Il passa sa petite enfance dans la maison paternelle ; puis, très jeune encore, il fut consacré à Dieu et envoyé à Lérins pour y étudier les lettres et se soumettre à la vie monastique. Il s’appliqua à la culture de son esprit, mais surtout il eut soin de son âme, et s’adonna à la pratique de la vertu. Sa piété, sa modestie, son affabilité le rendirent agréable à Dieu et aux hommes.

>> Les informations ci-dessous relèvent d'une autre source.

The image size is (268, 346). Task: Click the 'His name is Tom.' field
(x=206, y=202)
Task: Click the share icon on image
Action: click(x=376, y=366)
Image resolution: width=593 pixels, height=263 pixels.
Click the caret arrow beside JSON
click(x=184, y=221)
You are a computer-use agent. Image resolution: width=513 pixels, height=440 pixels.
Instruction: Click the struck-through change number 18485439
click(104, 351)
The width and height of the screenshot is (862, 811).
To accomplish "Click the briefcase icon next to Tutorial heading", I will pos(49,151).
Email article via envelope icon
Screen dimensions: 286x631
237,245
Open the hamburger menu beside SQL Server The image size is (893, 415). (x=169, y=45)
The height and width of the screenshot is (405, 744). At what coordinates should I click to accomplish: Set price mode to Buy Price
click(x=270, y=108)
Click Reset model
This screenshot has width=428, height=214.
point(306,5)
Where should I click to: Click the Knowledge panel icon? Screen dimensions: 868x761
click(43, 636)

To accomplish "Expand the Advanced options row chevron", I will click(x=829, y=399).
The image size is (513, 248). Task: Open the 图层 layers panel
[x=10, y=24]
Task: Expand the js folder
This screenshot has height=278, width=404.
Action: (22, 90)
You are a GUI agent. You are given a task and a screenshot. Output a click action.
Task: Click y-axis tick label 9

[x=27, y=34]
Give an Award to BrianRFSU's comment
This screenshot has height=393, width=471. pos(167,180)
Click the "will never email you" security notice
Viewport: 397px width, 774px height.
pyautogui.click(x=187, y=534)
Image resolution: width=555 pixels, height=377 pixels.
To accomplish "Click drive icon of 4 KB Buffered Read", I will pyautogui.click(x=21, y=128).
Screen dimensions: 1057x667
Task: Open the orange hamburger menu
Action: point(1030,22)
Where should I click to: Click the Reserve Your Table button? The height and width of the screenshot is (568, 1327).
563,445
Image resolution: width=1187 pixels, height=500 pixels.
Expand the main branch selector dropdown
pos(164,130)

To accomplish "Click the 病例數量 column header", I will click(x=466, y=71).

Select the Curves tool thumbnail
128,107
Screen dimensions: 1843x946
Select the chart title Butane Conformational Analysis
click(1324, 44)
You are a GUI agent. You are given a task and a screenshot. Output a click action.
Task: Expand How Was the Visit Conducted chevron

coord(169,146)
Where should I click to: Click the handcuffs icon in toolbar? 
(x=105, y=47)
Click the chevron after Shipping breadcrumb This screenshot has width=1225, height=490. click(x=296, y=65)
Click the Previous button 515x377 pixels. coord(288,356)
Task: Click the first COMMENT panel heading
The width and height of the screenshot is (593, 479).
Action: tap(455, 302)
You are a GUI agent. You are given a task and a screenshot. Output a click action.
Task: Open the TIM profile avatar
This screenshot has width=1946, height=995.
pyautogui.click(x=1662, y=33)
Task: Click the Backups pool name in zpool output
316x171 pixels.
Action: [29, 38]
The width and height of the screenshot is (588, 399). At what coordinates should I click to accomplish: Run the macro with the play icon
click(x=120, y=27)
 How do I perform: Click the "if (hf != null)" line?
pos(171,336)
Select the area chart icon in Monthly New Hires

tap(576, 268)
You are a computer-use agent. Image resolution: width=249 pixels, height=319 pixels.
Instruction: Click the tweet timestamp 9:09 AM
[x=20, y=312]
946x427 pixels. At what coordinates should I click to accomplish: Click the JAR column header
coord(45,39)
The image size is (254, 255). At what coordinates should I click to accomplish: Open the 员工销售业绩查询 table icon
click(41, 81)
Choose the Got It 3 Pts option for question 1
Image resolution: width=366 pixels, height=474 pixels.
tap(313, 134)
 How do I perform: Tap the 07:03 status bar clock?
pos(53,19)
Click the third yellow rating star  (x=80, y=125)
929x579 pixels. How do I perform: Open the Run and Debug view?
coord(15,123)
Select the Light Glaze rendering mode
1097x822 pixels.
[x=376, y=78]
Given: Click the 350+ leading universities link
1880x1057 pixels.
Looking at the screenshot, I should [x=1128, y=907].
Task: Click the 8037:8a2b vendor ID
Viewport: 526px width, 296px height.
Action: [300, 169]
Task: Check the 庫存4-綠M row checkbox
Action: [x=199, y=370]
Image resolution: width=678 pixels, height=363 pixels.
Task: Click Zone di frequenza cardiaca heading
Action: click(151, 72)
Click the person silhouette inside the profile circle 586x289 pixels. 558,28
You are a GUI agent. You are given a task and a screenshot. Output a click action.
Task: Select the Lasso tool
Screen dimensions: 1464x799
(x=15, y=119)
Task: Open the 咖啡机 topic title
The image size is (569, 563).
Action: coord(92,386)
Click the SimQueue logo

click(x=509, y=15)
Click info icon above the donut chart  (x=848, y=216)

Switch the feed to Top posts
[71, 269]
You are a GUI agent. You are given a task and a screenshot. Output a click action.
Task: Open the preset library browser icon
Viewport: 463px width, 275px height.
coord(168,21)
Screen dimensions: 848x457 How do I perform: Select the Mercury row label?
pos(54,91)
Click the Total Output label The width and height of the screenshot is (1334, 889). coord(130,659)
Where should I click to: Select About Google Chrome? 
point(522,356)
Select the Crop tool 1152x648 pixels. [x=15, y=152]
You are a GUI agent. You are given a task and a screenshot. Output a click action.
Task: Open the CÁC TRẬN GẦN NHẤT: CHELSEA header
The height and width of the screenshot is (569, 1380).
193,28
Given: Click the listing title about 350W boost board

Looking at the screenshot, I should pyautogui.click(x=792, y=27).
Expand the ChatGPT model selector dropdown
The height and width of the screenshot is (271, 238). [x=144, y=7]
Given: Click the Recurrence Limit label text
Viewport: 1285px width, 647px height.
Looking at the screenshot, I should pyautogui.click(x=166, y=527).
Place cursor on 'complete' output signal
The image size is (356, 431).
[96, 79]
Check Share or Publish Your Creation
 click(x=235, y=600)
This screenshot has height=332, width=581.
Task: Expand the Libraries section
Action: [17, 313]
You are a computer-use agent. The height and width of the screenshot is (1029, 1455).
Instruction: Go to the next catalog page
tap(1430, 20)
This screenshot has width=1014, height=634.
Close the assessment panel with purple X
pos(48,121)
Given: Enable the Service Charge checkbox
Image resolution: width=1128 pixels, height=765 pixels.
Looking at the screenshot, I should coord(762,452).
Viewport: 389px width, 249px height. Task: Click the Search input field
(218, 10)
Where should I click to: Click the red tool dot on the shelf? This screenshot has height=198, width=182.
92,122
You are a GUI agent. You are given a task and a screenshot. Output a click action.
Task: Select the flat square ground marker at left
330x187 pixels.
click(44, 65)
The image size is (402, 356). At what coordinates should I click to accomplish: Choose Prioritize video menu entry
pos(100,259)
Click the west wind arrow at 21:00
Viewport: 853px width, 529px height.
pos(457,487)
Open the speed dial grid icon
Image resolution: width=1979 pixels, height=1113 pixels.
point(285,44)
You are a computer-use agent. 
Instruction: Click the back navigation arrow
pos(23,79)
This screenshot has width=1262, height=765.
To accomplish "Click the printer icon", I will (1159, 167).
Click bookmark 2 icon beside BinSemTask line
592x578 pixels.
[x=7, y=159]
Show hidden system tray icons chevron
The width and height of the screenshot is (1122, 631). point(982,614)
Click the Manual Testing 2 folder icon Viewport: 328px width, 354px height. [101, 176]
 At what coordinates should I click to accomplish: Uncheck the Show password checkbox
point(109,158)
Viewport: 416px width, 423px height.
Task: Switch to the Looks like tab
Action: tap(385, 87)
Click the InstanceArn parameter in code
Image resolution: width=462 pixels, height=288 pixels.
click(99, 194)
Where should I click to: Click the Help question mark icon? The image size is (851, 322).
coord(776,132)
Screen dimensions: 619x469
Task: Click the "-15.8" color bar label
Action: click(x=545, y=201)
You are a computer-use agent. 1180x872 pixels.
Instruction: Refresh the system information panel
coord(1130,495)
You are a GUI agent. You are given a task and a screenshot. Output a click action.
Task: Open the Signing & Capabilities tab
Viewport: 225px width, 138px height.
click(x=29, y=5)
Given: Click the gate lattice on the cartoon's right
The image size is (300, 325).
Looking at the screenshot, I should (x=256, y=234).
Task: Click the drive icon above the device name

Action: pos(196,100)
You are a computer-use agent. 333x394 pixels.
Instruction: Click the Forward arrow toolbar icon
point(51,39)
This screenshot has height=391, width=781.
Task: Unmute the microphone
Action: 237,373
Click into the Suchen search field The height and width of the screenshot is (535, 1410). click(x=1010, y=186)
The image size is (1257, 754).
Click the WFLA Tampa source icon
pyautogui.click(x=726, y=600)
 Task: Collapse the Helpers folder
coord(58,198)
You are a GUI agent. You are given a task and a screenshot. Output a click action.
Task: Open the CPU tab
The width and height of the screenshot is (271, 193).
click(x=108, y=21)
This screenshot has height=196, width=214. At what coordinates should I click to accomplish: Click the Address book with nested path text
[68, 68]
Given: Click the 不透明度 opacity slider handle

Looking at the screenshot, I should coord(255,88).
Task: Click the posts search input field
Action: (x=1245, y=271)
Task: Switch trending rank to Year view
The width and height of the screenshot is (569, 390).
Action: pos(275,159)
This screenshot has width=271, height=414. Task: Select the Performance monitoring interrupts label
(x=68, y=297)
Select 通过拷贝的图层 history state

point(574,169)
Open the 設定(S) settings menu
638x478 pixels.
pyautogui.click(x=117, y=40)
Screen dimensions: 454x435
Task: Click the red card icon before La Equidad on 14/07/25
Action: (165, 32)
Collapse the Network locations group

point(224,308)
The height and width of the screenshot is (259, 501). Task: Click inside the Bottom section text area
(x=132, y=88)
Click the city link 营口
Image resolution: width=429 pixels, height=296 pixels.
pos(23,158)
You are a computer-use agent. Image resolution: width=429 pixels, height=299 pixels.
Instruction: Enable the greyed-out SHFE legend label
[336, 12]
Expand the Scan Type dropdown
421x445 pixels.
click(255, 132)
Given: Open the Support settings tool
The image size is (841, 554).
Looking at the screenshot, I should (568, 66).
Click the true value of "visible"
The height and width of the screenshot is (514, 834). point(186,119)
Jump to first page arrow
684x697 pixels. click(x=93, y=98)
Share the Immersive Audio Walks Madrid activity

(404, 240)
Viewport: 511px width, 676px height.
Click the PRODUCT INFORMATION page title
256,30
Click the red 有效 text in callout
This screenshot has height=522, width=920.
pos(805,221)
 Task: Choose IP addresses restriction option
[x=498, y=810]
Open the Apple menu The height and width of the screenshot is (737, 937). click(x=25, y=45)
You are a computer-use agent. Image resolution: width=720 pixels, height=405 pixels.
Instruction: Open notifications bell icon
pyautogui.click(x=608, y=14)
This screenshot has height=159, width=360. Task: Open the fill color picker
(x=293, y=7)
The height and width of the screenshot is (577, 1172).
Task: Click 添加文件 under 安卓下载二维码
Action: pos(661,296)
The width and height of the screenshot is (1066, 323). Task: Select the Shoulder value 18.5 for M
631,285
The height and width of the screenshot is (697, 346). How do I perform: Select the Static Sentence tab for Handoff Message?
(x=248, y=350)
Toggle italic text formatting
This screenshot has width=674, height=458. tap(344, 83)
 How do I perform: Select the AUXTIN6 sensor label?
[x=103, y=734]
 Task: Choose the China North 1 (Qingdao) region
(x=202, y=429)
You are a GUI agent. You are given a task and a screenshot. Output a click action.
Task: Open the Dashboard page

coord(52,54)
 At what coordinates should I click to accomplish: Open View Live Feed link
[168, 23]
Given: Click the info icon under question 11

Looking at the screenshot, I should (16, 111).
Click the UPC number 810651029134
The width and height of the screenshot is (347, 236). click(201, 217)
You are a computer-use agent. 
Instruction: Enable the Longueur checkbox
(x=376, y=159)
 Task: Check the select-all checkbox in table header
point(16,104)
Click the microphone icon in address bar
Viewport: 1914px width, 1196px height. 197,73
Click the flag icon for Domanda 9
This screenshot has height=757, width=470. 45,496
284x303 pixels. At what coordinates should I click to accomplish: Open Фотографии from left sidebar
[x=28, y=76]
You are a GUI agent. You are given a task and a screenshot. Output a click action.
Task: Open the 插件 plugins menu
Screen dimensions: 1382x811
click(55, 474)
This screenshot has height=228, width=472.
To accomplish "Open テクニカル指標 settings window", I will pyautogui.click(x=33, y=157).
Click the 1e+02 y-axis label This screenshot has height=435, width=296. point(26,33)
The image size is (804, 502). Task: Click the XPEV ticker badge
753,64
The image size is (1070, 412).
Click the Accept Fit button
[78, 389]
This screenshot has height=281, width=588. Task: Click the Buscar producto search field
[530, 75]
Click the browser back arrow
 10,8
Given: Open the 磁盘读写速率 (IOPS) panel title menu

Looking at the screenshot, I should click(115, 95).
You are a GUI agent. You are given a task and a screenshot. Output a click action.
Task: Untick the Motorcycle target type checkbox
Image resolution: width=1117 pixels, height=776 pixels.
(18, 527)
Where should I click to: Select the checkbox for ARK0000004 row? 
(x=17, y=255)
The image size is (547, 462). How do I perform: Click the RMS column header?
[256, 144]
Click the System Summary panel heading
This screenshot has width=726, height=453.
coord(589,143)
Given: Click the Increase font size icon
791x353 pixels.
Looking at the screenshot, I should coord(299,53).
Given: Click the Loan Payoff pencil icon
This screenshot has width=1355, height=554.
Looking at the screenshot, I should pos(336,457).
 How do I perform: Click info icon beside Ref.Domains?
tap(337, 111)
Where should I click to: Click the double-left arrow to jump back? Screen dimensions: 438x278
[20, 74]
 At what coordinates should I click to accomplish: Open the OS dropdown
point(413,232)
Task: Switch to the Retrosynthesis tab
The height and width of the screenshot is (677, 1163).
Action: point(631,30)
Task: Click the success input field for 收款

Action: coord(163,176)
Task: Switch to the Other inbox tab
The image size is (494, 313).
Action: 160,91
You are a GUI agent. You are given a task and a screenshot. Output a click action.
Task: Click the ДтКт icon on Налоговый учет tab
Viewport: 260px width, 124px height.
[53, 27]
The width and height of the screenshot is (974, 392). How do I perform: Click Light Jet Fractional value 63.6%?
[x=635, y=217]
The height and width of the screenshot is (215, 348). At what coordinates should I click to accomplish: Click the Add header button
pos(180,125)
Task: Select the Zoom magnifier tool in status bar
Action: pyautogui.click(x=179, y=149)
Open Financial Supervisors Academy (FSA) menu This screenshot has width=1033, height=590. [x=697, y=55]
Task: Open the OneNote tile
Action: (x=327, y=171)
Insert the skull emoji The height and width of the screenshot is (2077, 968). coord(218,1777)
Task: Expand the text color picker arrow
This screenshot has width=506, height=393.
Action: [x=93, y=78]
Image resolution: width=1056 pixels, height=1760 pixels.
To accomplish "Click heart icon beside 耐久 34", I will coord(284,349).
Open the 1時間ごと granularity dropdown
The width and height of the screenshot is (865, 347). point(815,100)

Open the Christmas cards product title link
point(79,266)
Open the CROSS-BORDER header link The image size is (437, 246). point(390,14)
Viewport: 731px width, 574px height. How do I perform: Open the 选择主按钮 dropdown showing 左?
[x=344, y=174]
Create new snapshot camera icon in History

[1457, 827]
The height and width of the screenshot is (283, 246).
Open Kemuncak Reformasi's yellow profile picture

Il se considérait comme coupable de la mort de sa mère, et il pleurait ce malheur comme un crime ; il multipliait, pour l’effacer, ses austérités, ses jeûnes et ses veilles. Il domptait son corps par la pénitence ; sa prière était incessante. Pendant les trente dernières années de sa vie, il ne prit jamais son repas avant d’avoir lu, debout, tout le psautier.

La réputation de sa sainteté s’étendit hors du monastère, tellement qu’en 1114 l’Église de Vence ayant perdu son évêque, choisit saint Lambert pour le remplacer. Pendant quarante ans, il siégea dans ce diocèse, instruisant les fidèles par ses paroles et plus encore par ses exemples.

Telle était la confiance que tous avaient en son pouvoir auprès de Dieu, que les malades venaient à lui, demandant ses prières, et le sollicitant de les bénir, assurés d’obtenir par son intercession le renouvellement de leurs forces.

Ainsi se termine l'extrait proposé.